Identify each line below that contains the word "agent", and copy it out.

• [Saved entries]
-=-=-=-=-
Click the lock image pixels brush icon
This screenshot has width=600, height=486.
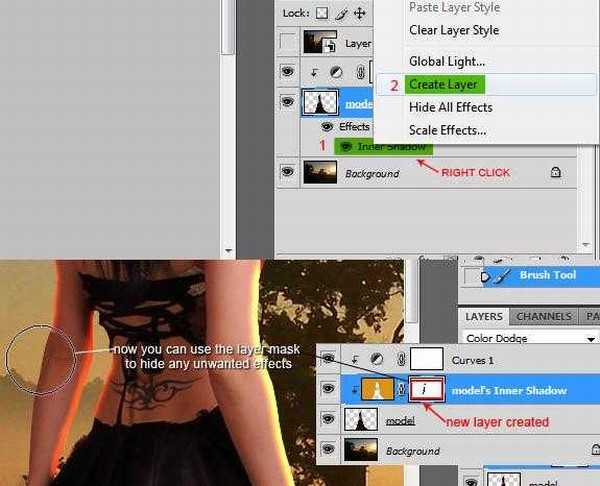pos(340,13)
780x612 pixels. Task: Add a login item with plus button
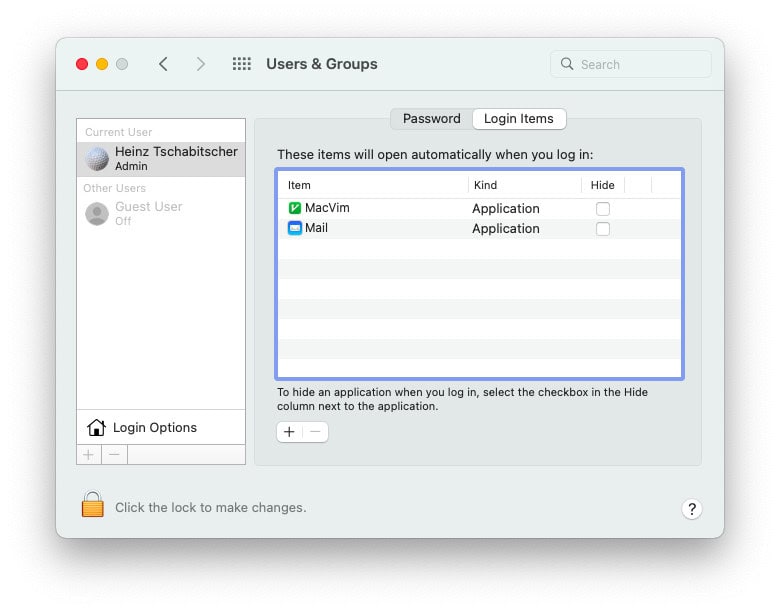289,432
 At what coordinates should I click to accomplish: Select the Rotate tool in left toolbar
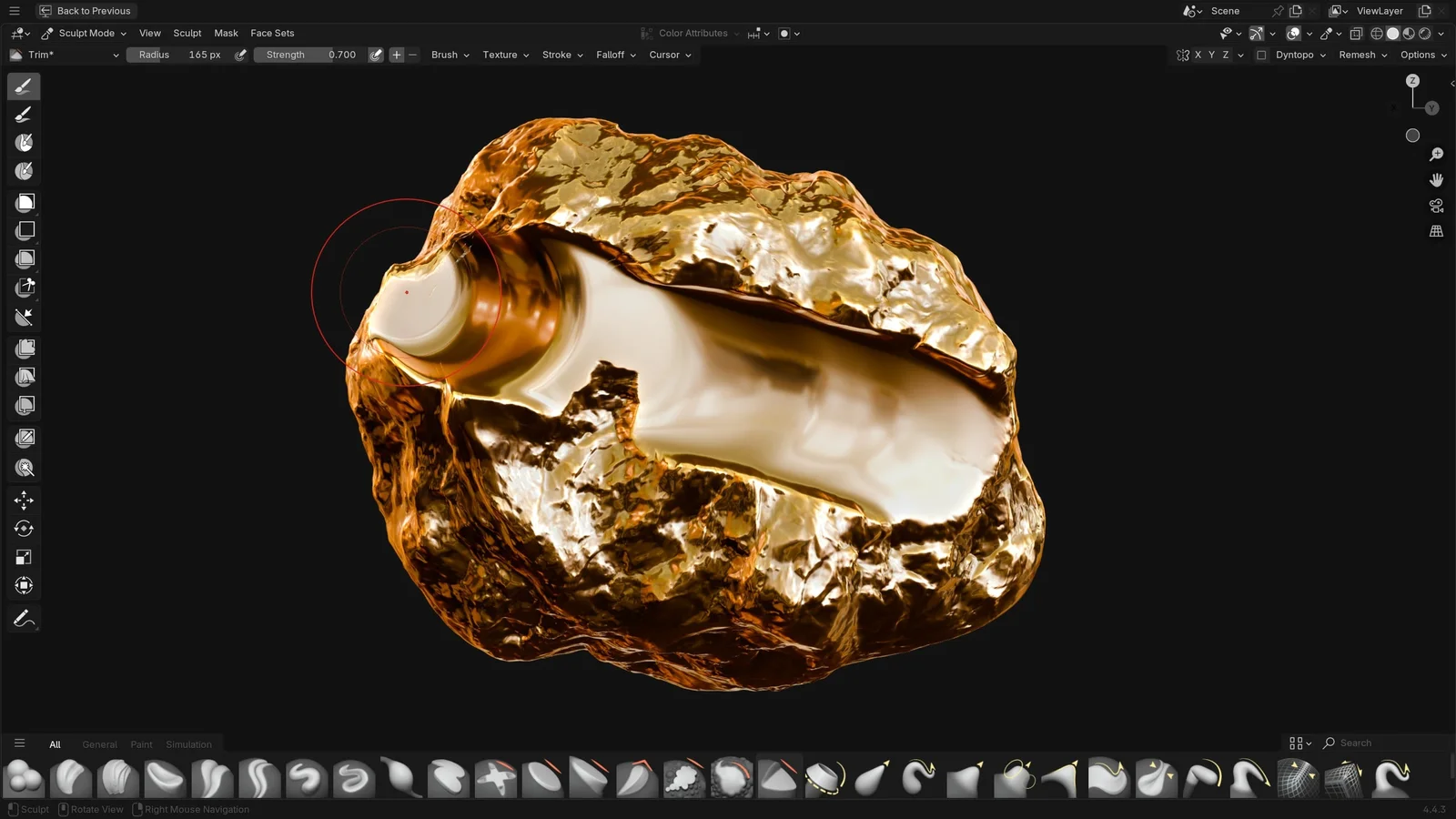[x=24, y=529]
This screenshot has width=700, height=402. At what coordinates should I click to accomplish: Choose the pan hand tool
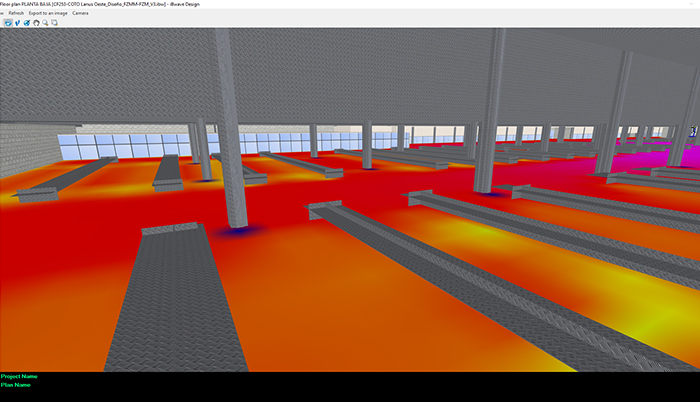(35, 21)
-=-=-=-=-
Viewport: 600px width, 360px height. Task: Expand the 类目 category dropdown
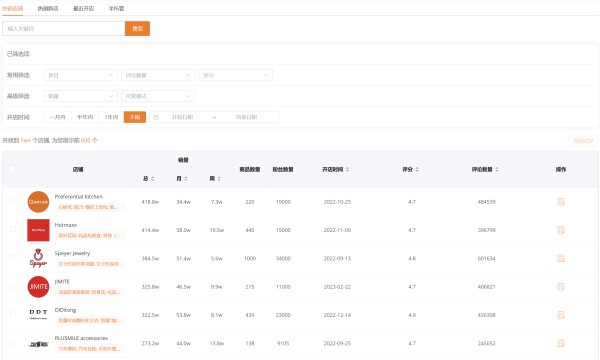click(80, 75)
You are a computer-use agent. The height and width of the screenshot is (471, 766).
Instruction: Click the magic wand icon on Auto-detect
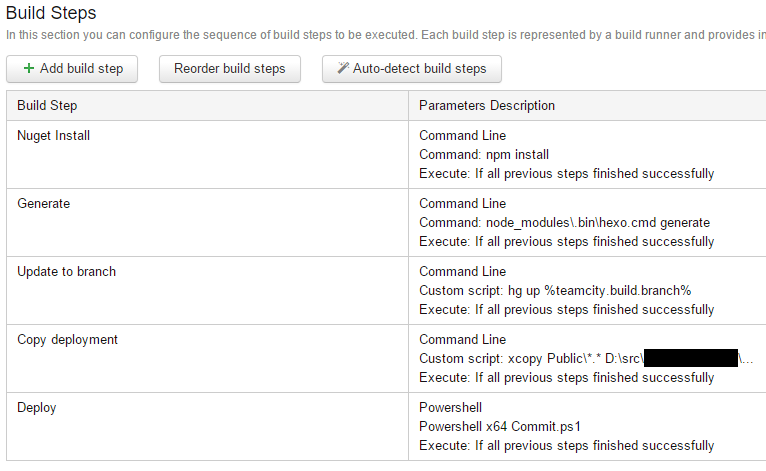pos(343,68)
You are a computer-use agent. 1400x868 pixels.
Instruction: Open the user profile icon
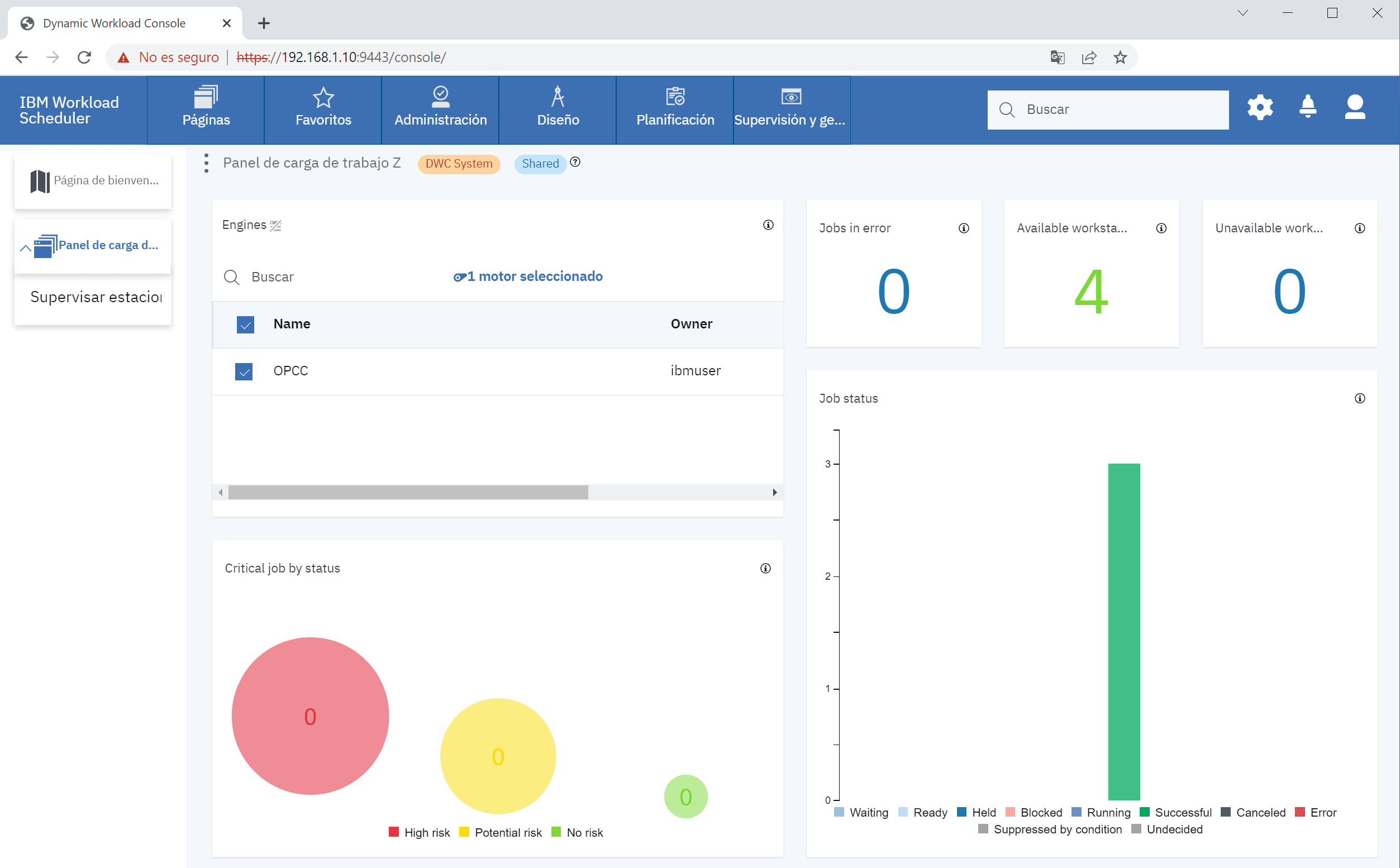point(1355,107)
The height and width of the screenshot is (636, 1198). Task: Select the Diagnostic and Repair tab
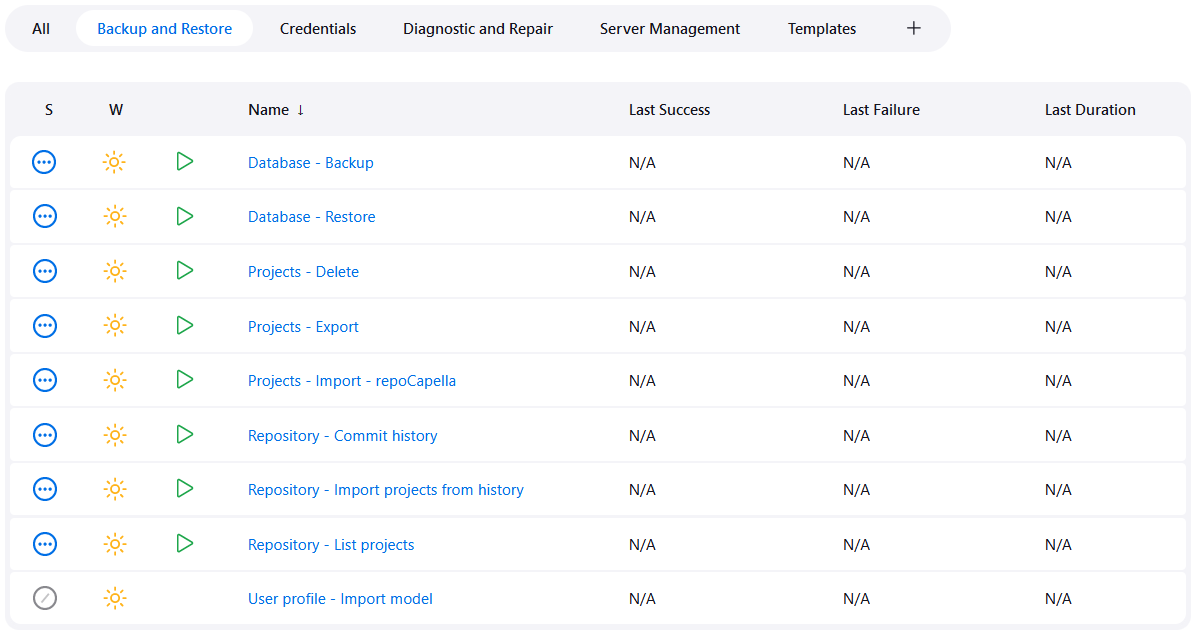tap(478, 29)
-=-=-=-=-
• [Reply to the exercise]
You are a computer-use agent. The height and width of the screenshot is (471, 766).
You are a computer-use agent. 1400x868 pixels.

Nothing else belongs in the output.